(EXERCISE) Every line of the data needs to be returned exactly.

· · · · · · ·

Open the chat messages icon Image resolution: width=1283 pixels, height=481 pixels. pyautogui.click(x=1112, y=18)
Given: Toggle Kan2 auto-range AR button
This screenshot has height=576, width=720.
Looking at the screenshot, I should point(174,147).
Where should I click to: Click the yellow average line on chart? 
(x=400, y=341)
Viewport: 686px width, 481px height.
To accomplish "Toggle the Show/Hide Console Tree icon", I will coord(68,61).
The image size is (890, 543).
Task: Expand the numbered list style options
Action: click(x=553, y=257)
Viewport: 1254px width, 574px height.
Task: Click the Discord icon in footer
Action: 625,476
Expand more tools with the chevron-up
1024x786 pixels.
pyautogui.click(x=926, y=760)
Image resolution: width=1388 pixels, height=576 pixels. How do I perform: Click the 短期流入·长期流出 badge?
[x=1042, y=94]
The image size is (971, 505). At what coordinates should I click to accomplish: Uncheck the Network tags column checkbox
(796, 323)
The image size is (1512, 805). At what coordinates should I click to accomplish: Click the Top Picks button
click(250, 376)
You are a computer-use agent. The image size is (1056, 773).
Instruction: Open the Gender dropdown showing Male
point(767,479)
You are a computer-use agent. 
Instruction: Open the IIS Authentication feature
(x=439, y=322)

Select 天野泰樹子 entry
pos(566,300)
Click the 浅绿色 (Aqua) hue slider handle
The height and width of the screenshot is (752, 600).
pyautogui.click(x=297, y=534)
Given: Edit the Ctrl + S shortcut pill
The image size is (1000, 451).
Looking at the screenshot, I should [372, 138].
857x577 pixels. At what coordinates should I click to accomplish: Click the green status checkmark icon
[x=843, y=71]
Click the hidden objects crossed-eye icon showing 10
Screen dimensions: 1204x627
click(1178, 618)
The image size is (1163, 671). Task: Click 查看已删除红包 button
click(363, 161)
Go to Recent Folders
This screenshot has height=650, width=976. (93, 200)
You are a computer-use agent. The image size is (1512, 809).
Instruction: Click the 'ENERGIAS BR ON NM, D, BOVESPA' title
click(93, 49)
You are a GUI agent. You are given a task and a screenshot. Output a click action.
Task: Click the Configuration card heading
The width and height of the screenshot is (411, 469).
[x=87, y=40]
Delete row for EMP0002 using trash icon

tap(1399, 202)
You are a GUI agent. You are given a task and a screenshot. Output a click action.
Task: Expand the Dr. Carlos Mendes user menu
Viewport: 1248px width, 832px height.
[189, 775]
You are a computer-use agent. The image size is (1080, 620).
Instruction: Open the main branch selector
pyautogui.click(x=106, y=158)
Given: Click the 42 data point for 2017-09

· · · · · · ·

(SOLUTION TO THIS EXERCISE)
Open the chat messages icon Image resolution: width=1283 pixels, height=481 pixels. pyautogui.click(x=1112, y=18)
Given: Toggle Kan2 auto-range AR button
This screenshot has height=576, width=720.
Looking at the screenshot, I should point(174,147).
Where should I click to: Click the yellow average line on chart? 
(x=400, y=341)
Viewport: 686px width, 481px height.
To accomplish "Toggle the Show/Hide Console Tree icon", I will coord(68,61).
The image size is (890, 543).
Task: Expand the numbered list style options
Action: click(x=553, y=257)
Viewport: 1254px width, 574px height.
Task: Click the Discord icon in footer
Action: 625,476
Expand more tools with the chevron-up
1024x786 pixels.
pyautogui.click(x=926, y=760)
Image resolution: width=1388 pixels, height=576 pixels. How do I perform: Click the 短期流入·长期流出 badge?
[x=1042, y=94]
The image size is (971, 505). At what coordinates should I click to accomplish: Uncheck the Network tags column checkbox
(796, 323)
The image size is (1512, 805). At what coordinates should I click to accomplish: Click the Top Picks button
click(250, 376)
You are a computer-use agent. The image size is (1056, 773).
Instruction: Open the Gender dropdown showing Male
point(767,479)
You are a computer-use agent. 
Instruction: Open the IIS Authentication feature
(x=439, y=322)

Select 天野泰樹子 entry
pos(566,300)
Click the 浅绿色 (Aqua) hue slider handle
The height and width of the screenshot is (752, 600).
pyautogui.click(x=297, y=534)
Given: Edit the Ctrl + S shortcut pill
The image size is (1000, 451).
Looking at the screenshot, I should [372, 138].
857x577 pixels. At what coordinates should I click to accomplish: Click the green status checkmark icon
[x=843, y=71]
Click the hidden objects crossed-eye icon showing 10
Screen dimensions: 1204x627
click(1178, 618)
The image size is (1163, 671). Task: Click 查看已删除红包 button
click(363, 161)
Go to Recent Folders
This screenshot has height=650, width=976. (93, 200)
You are a computer-use agent. The image size is (1512, 809).
Instruction: Click the 'ENERGIAS BR ON NM, D, BOVESPA' title
click(93, 49)
You are a GUI agent. You are given a task and a screenshot. Output a click action.
Task: Click the Configuration card heading
The width and height of the screenshot is (411, 469).
[x=87, y=40]
Delete row for EMP0002 using trash icon

tap(1399, 202)
You are a GUI agent. You are given a task and a screenshot. Output a click action.
Task: Expand the Dr. Carlos Mendes user menu
Viewport: 1248px width, 832px height.
[189, 775]
You are a computer-use agent. The image size is (1080, 620).
Instruction: Open the main branch selector
pyautogui.click(x=106, y=158)
Given: Click the 42 data point for 2017-09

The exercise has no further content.